When my smallest child in the not too distant future reads Alice in Wonderland, I am not at all sure she will not conflate the White Rabbit with her chronically disorganized and over-scheduled mother.
“I’m late, I’m late, for a very important date. No time to say Hello Goodbye I’m late I’m late I’m late.”
Indeed. My temperament has never been particularly geared toward modern life, or at least the sort that uses clocks. Where others prepare I meander, and usually by the time (that horrid word again, one cannot escape it even in descriptive writing) it is time, I am just beginning to consider what it might mean to actually meet the Buddha on the road or what might happen if Artemis had failed in her slaughter of Acteon or when my children might be old enough to live for 6 months in France after a year in India. Also, of course, what to wear. To the thing that started 20 minutes ago.
This ungrounded tendency of mine has been the almost ruin of friendships, certainly took a few years off my chronically, bizarrely on-time ex-husband’s existence, has caused irritated receptionists, poor innocent souls, to squeeze me in at the last moment, and has made me rue the day, almost every day, I agreed with my ex-husband to move back to Denver, where the problems of traffic are hardly a dream-bound woman’s friend. Invariably when I am in traffic, and this being Denver I am usually behind some huge Trump supporting truck or horrible “save the environment” SUV, I find myself thinking of life in a small village in Southwestern France, or becoming a nomad like the characters in Bolano’s The Savage Detectives. They, I seem to recall, were not bothered by time, except perhaps in an existential way.
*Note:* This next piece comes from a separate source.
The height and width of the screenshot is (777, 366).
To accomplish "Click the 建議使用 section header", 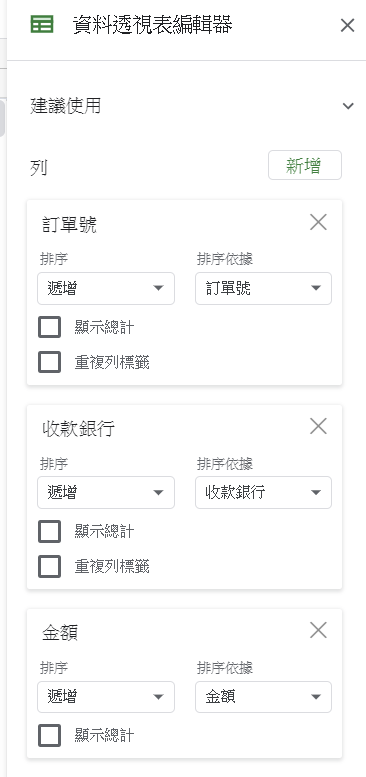I will coord(66,106).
I dislike rushing but I loathe being forced from my vision states even more; I have yet to find a kink in the universe where these parallel lines might be forced to intersect.
Being late. It is rude, and thoughtless; it’s a habit, perhaps even an addiction (somewhere there must be a fear of not being late); it is presumptuous and arrogant and belongs to a non-existent aristocracy of unequal humans.
Lateness also causes me to rush through experiences that could otherwise be savored, or at least not be crushed under the worry wheel of catch-up and speed.
A few days ago I woke smallest child early from her nap. “We are late!” I cried. “I have to take you to a meeting, we must leave right now.” And so we hurried through mounting afternoon highway traffic while she told me stories about her new imaginary friend and asked endless questions about subjects I am sure were utterly fascinating save the fact I cannot remember them. I was too late.
Clutching the cheery little creature to my chest, I began a familiar race from car to building, where I was sure (I am always sure) I was going to be yelled at or dismissed or given the final lecture that would once and for all turn my behavior around forever. I’m positive my eyes were as huge as a wild pig.
“Look Mama!! A tree. A big tree.” Somehow through the self-absorbed frantic chatter of my own useless mind the tiny child’s voice pierced and quieted me, and I came to a sudden stop.
There in front of us, it is true, was a tree. And it was indeed a large tree. I looked at her. She was gazing at it with curiosity and amusement, as if this tree were the one tree for which she had been searching her entire short life. Which, of course, it was. Because she searches for the new. Or, to be more precise, everything is the New to her, and therefore worthy of her curiosity and fearless amusement.
And so, in the act of noticing, we were both momentarily absorbed. We were not small child and frantic mama. We were the gaze that unites with its object, and therefore for a brief second, we were the object, which of course could have been anything, and we could have been anyone. I felt myself dissipate. There was the seeing. Just seeing. It was all we had to do.